## begin Extract to read
Contribution .  To the extent any indemnification by an indemnifying party is prohibited or limited by law, the indemnifying party agrees to make the maximum contribution with respect to any amounts for which it would otherwise be liable under Section 6 to the fullest extent permitted by law; provided , however , that (a) no contribution shall be made under circumstances where the maker would not have been liable for indemnification under the fault standards set forth in Section 6; (b) no seller of Registrable Securities guilty of fraudulent misrepresentation (within the meaning of Section 11(f) of the Securities Act) shall be entitled to contribution from any seller of Registrable Securities who was not guilty of such fraudulent misrepresentation; and (c) except where the seller has committed fraud (other than a fraud by reason of the information included or omitted from the Registration Statement as to which the Company has not given notice as contemplated under Section 3 hereof) or intentional misconduct, contribution by any seller of Registrable Securities shall be limited in amount to the net amount of proceeds received by such seller from the sale of such Registrable Securities.


8.      Reports under Securities Act and Exchange Act .  With a view to making available to Investor the benefits of Rule 144 promulgated under the Securities Act or any other similar rule or regulation of the SEC that may at any time permit Investor to sell securities of the Company to the public without Registration (“Rule 144”), the Company agrees to:



(a)

make and keep public information available, as those terms are understood and defined in Rule 144;


(b)

file with the SEC in a timely manner all reports and other documents required of the Company under the Securities Act and the Exchange Act; and


(c)

furnish to the Investor so long as the Investor owns Registrable Securities, promptly upon request, (i) a written statement by the Company that it has complied with the reporting requirements of Rule 144, the Securities Act and the Exchange Act, (ii) if not available on the SEC’s EDGAR system, a copy of the most recent annual or quarterly report of the Company and such other reports and documents so filed by the Company and (iii) such other information as may be reasonably requested to permit the Investor to sell such securities pursuant to Rule 144 without Registration; and


(d)
## end Extract to read
## begin Given entries
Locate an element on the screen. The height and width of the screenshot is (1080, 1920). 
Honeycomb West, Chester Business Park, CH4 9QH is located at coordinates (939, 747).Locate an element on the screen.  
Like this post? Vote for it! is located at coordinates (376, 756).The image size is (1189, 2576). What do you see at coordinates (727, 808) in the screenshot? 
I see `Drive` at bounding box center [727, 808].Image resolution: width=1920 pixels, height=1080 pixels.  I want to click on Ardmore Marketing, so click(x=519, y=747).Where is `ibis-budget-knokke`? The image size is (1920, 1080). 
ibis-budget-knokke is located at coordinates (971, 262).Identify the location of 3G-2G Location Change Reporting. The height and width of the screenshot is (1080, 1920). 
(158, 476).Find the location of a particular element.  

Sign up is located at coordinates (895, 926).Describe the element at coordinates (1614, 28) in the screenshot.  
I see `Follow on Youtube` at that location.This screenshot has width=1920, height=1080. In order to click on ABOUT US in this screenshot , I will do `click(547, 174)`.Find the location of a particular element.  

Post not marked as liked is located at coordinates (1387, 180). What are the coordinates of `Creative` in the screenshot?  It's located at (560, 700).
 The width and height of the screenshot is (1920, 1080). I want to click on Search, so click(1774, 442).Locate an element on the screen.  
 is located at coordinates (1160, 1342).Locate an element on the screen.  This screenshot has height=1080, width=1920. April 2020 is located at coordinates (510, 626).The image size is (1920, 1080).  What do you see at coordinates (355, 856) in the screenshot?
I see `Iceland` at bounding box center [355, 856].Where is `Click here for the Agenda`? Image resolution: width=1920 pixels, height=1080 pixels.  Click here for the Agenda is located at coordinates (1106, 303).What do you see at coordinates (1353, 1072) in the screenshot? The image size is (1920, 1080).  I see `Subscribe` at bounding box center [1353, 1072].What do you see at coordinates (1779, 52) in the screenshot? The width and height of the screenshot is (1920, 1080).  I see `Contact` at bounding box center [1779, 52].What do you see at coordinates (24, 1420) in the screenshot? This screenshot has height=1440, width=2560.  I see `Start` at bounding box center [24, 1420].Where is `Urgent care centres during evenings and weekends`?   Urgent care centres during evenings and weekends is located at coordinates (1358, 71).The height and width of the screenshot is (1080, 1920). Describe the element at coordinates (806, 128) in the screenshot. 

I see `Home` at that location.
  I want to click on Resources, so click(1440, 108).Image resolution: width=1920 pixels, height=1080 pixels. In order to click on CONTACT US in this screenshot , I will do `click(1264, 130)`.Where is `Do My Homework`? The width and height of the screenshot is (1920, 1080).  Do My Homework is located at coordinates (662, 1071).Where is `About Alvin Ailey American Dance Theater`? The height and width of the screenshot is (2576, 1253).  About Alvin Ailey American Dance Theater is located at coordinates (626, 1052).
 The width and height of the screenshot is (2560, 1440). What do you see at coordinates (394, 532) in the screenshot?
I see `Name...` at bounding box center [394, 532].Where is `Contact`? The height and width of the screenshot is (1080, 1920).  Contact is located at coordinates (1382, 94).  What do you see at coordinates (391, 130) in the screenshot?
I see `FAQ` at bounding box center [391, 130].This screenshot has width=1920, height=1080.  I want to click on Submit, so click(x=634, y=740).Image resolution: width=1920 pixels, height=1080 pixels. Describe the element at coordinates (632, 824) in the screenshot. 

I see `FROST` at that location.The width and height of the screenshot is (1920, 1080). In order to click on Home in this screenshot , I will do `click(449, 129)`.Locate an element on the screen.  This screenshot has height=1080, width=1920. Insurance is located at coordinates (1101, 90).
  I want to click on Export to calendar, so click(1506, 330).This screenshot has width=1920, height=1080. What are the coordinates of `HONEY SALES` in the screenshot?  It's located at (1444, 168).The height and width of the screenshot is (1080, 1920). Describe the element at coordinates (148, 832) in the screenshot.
## end Given entries
> [Job]: In the contract excerpt on contribution and Rule 144 reports, to what amount is contribution by a seller of Registrable Securities limited, apart from cases of fraud or intentional misconduct?

> [The result]: It is limited to the net amount of proceeds received by that seller from the sale of the Registrable Securities.